* Written instruction *
Format the lines from the one containing "The image size is (1016, 447)." through the one containing "Action: tap(19, 74)", both included, as a numbered list without blank lines. Leave the pictures out.

* The records *
* start *

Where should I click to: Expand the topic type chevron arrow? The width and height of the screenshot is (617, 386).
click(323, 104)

* end *
* start *

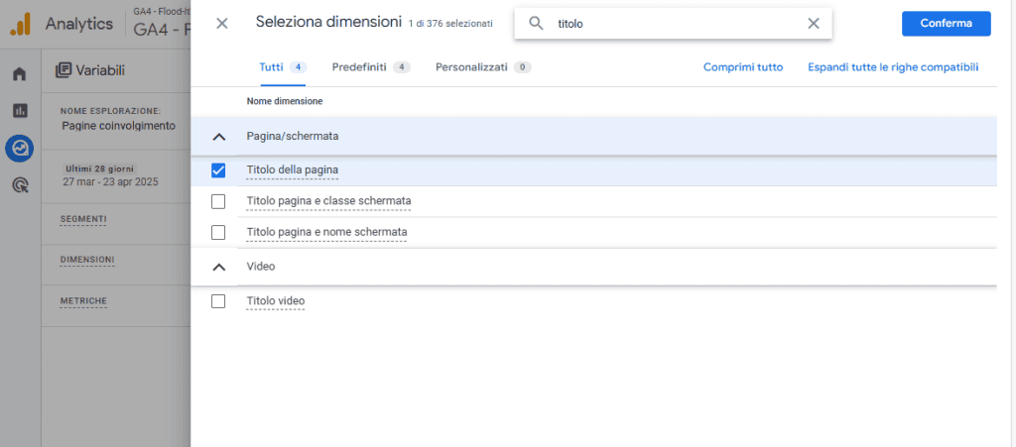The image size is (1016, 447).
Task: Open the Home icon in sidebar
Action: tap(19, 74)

* end *

* Solution to this task *
1. The image size is (1016, 447).
2. Task: Open the Home icon in sidebar
3. Action: tap(19, 74)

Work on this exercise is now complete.